Em “Agosto”, Rubem Fonseca desenvolveu uma trama alucinante, que se desdobra concomitantemente com os episódios históricos que marcaram o suicídio de Getúlio Vargas, em 24 de agosto de 1954. A iniciativa inicia-se com os preparativos para o “atentado da Rua Toneleros”. Nesse triste episódio teria havido uma tentativa de assassinato de Carlos Lacerda, também lembrado como “o corvo”, ou como “o demolidor de presidentes”. “O corvo” é um apelido que lhe deu Samuel Wainer; eram inimigos. Há muitos personagens reais que passam pela narrativa: Armando Falcão, Tancredo Neves, Eduardo Gomes, João Café Filho, o próprio Samuel Wainer (jornalista dono do jornal Última Hora).
Acusou-se como mandante do crime a Lutero, filho de Getúlio Vargas, e ainda a Gregório Fortunado, o “anjo negro”, chefe da guarda pessoal de Getúlio, que teria articulado toda a ação. Há ainda Climério e Alcino, que teriam executado a tarefa. Rubem Florentino Vaz, major da aeronáutica, caiu morto no episódio. Segue uma violenta crise política, marcada pela histeria de Lacerda. Vargas dá o desfecho com uma contundente carta-testamento e com uma não menos contundente bala no peito. A história terminou como ninguém esperava.
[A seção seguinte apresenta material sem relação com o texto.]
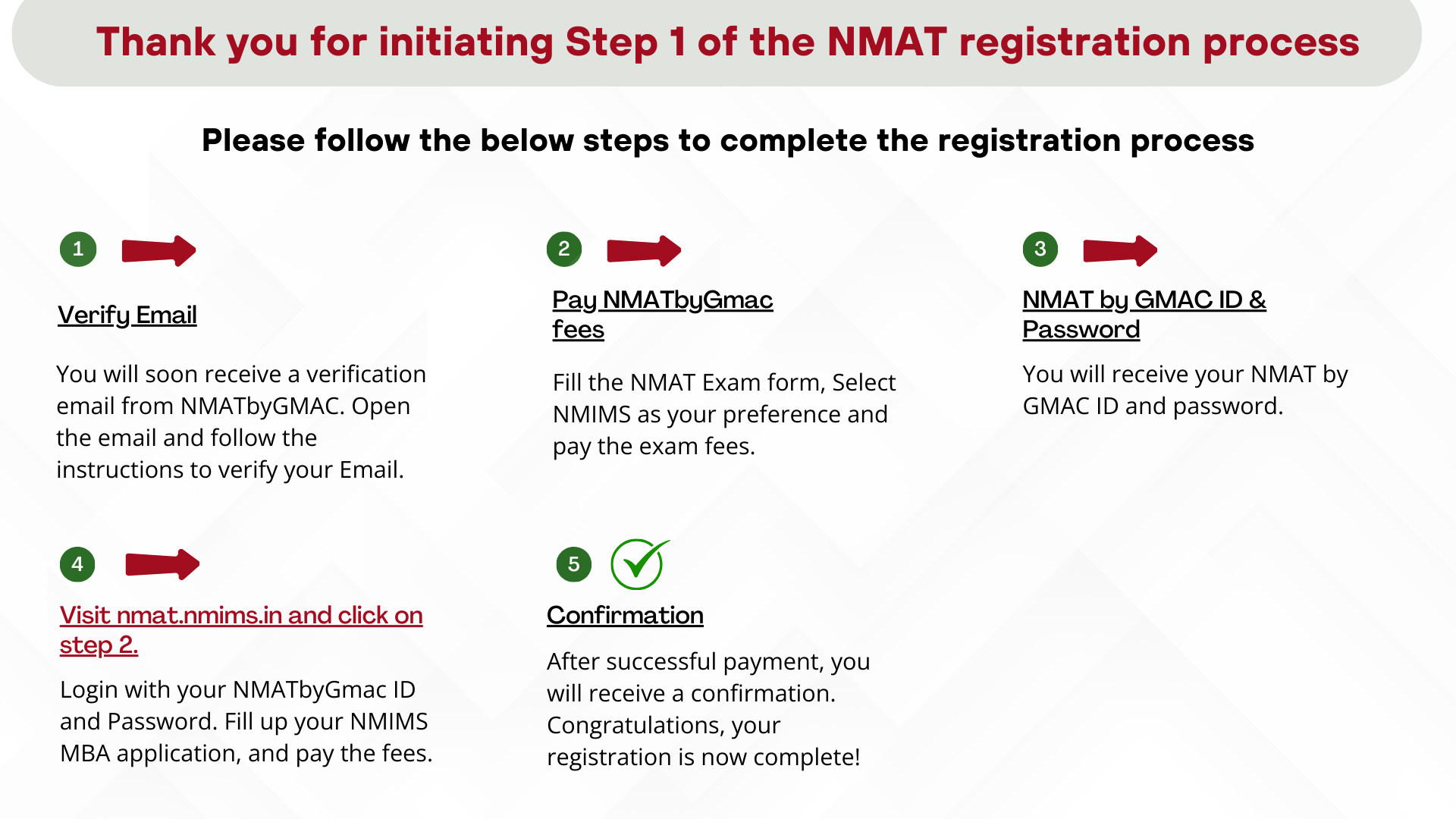Click the green step 5 number badge
Screen dimensions: 1456x819
click(574, 564)
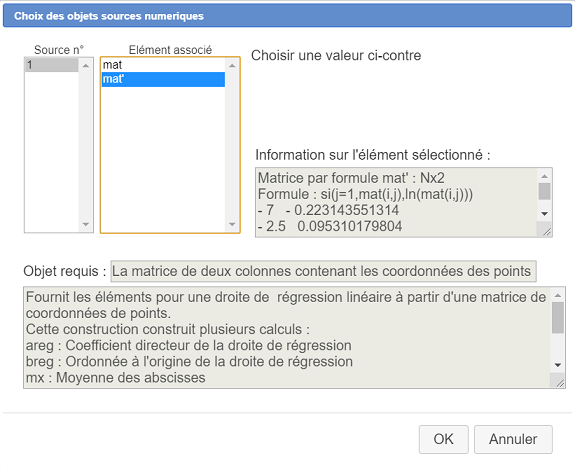Click down arrow of Source n° scrollbar
The width and height of the screenshot is (575, 470).
[x=86, y=224]
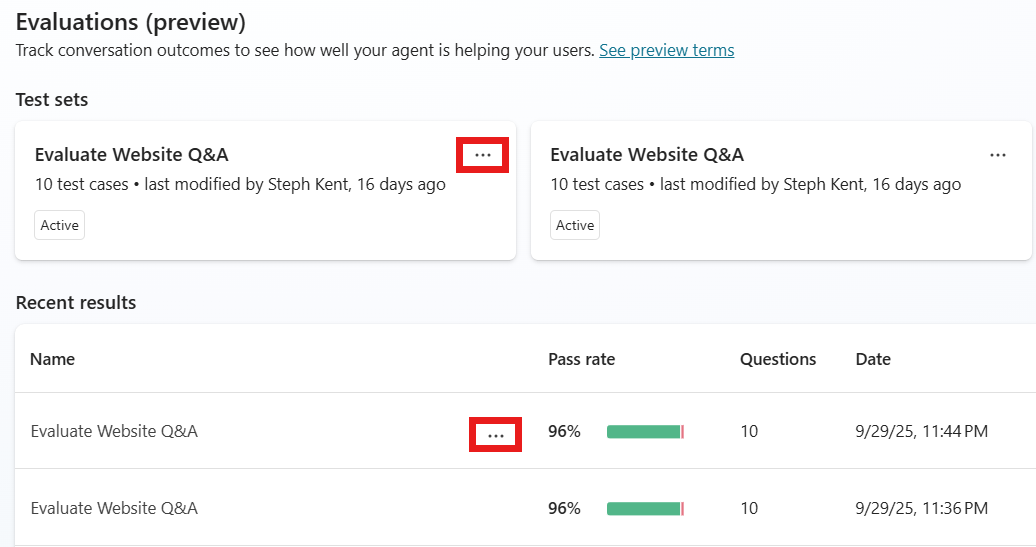Open ellipsis menu for 11:44 PM result

coord(495,435)
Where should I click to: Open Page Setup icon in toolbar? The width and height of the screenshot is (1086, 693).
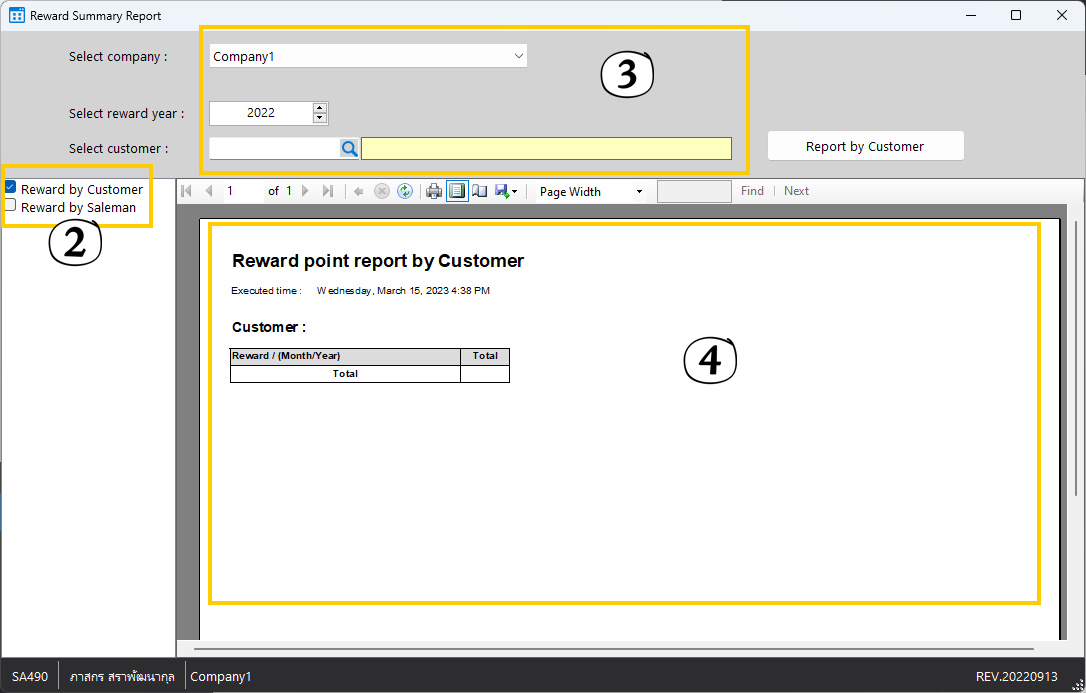(x=480, y=191)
Em “Agosto” corre, em paralelo, outro crime, investigado pelo Comissário Matos. Incorruptível e ulceroso, toma um “pepsamar” atrás do outro. Trata-se de um antiácido, muito consumido nos tempos antigos. Formado em direito, a espera de um concurso (talvez para a magistratura), Matos estuda recorrentemente matérias jurídicas. Rubem Fonseca move na narrativa políticos corruptos (Freitas), empresários que vivem de contratos com o Estado (Magno), pederastas (Chicão), prostitutas (Esmeralda), um médico (Arnaldo). O comissário gosta de ópera.
Rubem Fonseca explora também os meandros do jogo do bicho, dos pistoleiros de aluguel, de policiais bonzinhos e de policiais corruptos. Cenas do Rio de Janeiro dos anos 50 (quando havia bondes) provocam no leitor sensações de uma deliciosa viagem no tempo. O desenlace é inesperado, quanto ao homicídio fictício.
Rubem Fonseca dá-nos uma aula de composição de romance histórico. Descreve, com exatidão, um dia de agosto de 1954, no Rio de Janeiro. Movimento do comércio, o sindicato dos lojistas, os turistas estrangeiros que desembarcam no cais, a excursão de brasileiros, organizada pelo Touring Club do Brasil, o movimento das maternidades, os enxovais, o nome predileto para os meninos (José), o nome preferido para as meninas (Maria).
“Agosto” é uma viagem no tempo. Um tempo difícil. Uma sucessão de crises. O livro nos leva a pensar que crises substancializam o normal e as regras. Os tempos de paz, raros, são exceções. Em “Agosto” Rubem Fonseca nos remete para um Brasil que já não mais existe, mas que embrionariamente construía os dilemas de nossa época atual.